Les chercheurs estiment que ces résultats représentent une avancée significative dans la compréhension de la cognition animale.
« Il est véritablement révolutionnaire que votre vie mentale transcende le présent. »
Christopher Krupenye, chercheur
Cette capacité à opérer sur un plan qui ne dépend pas des stimuli immédiats, mais des représentations internes, était jusqu’à présent considérée comme exclusivement humaine.
L’étude a des implications profondes sur l’évolution de la cognition et l’origine des capacités mentales complexes. Si un bonobo peut comprendre et manipuler mentalement des objets imaginaires, l’imagination ne peut plus être considérée comme un trait unique à l’espèce humaine. Les auteurs suggèrent que cette capacité pourrait remonter à un ancêtre commun aux humains et aux bonobos, ayant vécu il y a entre six et neuf millions d’années.
« Puisque nous partageons cela [capacité] avec les bonobos, on pourrait raisonnablement s’attendre à ce que cela remonte à notre ancêtre commun. Cela se serait donc produit il y a entre 6 et 9 millions d’années. »
Amalia Bastos, chercheur
Cette découverte s’inscrit dans la continuité des travaux de Jane Goodall, qui a révolutionné la primatologie en démontrant que les chimpanzés fabriquent et utilisent des outils. Cette observation avait déjà conduit à une remise en question de la définition de l’humanité. Aujourd’hui, la capacité des singes à participer à des jeux de simulation appelle une réflexion similaire.
« Jane Goodall a découvert que les chimpanzés fabriquent des outils et cela a conduit à un changement dans la définition de ce que signifie être humain et cela nous invite également à reconsidérer ce qui nous rend spéciaux et quelle est la vie mentale parmi les autres créatures. »
Christopher Krupenye, chercheur
La publication de ces résultats dans la revue Nature a suscité des réactions prudentes mais enthousiastes au sein de la communauté scientifique. Les chercheurs soulignent la rigueur expérimentale et l’importance d’avoir réussi à transposer un phénomène insaisissable, tel que l’imagination, dans un environnement contrôlé.

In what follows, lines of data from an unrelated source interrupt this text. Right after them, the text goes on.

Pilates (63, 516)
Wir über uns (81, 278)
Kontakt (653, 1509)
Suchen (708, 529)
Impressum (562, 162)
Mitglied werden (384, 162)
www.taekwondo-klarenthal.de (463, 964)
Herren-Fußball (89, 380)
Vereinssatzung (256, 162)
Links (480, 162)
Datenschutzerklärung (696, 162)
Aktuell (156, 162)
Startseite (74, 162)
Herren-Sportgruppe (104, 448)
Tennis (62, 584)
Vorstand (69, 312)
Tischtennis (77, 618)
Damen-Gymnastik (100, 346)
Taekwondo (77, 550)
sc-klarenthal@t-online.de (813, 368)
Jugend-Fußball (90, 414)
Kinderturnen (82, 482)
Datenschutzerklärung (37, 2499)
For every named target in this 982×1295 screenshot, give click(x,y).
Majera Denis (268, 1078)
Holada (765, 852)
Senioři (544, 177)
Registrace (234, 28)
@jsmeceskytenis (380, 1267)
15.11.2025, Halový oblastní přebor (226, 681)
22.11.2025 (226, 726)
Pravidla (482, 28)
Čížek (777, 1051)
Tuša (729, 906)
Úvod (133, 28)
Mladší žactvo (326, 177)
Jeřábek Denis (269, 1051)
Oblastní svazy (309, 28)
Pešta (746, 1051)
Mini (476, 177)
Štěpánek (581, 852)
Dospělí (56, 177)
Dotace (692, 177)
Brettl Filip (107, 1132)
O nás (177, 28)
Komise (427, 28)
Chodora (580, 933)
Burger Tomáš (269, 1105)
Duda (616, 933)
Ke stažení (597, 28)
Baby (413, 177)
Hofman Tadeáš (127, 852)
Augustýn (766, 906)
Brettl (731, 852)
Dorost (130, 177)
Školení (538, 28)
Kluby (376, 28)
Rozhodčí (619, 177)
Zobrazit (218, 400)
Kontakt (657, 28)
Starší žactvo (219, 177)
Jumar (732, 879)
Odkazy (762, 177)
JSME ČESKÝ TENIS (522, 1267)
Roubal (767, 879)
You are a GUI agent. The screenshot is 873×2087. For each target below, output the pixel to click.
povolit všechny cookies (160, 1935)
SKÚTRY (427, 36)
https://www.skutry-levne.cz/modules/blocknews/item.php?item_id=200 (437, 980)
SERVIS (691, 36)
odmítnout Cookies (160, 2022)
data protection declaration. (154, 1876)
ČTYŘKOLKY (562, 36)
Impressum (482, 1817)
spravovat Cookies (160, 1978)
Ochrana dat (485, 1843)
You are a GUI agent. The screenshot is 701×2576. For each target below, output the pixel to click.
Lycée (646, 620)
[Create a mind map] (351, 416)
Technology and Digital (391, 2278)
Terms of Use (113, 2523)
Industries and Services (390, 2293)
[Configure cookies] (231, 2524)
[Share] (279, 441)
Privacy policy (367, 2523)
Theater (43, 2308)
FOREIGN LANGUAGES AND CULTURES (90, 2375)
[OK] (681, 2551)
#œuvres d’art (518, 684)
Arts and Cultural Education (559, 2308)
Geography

Des questions restent cependant ouvertes. Kanzi a été élevé dans un environnement unique, avec une formation à la communication symbolique et une interaction constante avec les humains. Les auteurs reconnaissent qu’il n’est pas certain que des singes n’ayant pas bénéficié d’une telle éducation présenteraient des capacités similaires. Néanmoins, cette étude fournit une première preuve solide qu’un animal non humain peut suivre des objets inexistants dans un récit simulé.
Au-delà du cas spécifique de Kanzi, ces travaux invitent à reconsidérer la manière dont est interprétée la vie mentale des animaux. Pendant longtemps, l’idée prévalait que les animaux vivaient ancrés dans le présent, réagissant presque automatiquement aux stimuli extérieurs. Les nouvelles données remettent en question cette vision. Si un bonobo peut garder en tête l’existence d’un objet inexistant et comprendre qu’il n’est pas réel, la frontière entre l’imagination humaine et animale devient beaucoup plus floue.
Cette découverte soulève également des questions éthiques concernant la manière dont les sociétés humaines interagissent avec les autres espèces. Si les singes ont une vie mentale plus riche qu’on ne le pensait, les responsabilités humaines envers leurs soins et leur conservation prennent une nouvelle dimension.